### [WHAT YOU ARE ASKED TO DO]
Search the material below for "target" and copy every line where it occurs.

### [EXERCISE DATA]

- Opening Delimiter -

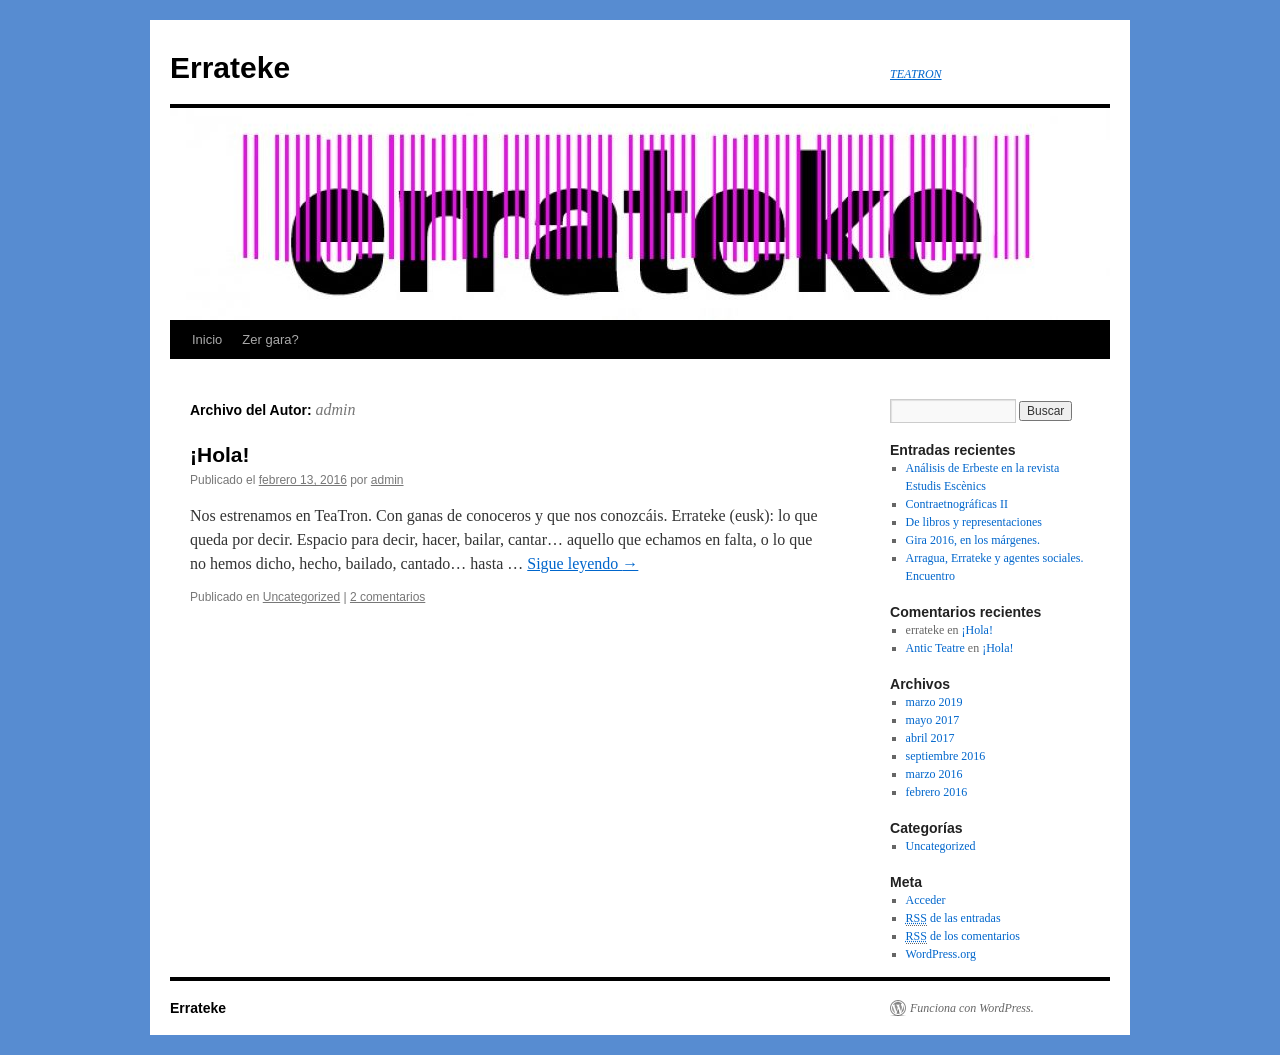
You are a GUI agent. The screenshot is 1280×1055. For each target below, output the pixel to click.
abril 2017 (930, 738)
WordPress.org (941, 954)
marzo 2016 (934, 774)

- Closing Delimiter -
- Opening Delimiter -

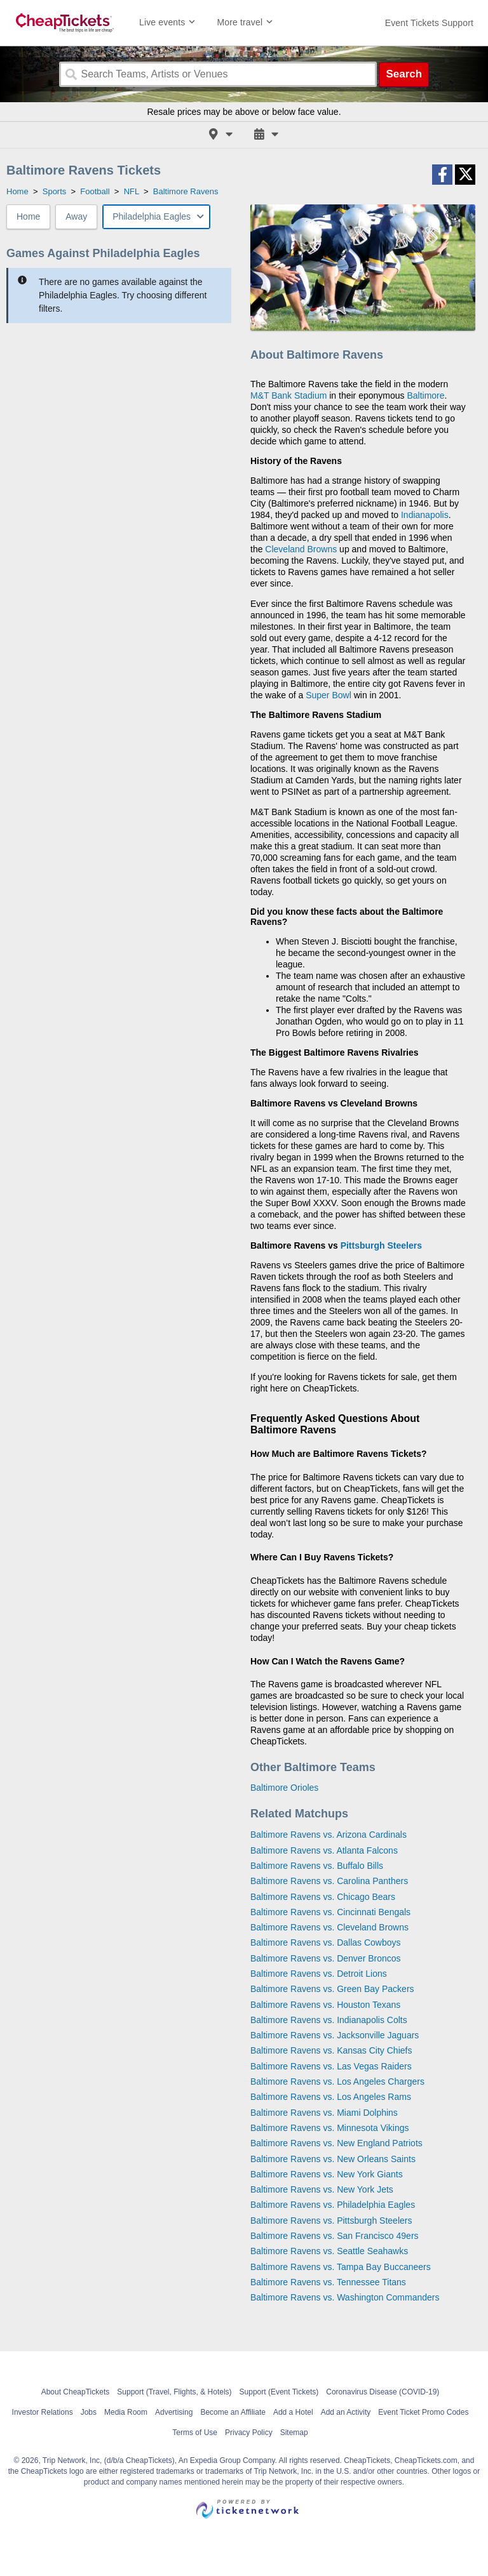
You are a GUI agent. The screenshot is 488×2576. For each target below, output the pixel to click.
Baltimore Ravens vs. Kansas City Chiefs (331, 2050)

- Closing Delimiter -

### [FINISHED EXERCISE]
You are a GUI agent. The screenshot is 1280×1055. For each target below, output the pixel to click.
You are a GUI agent. The screenshot is 488×2576. For each target below, output the pixel to click.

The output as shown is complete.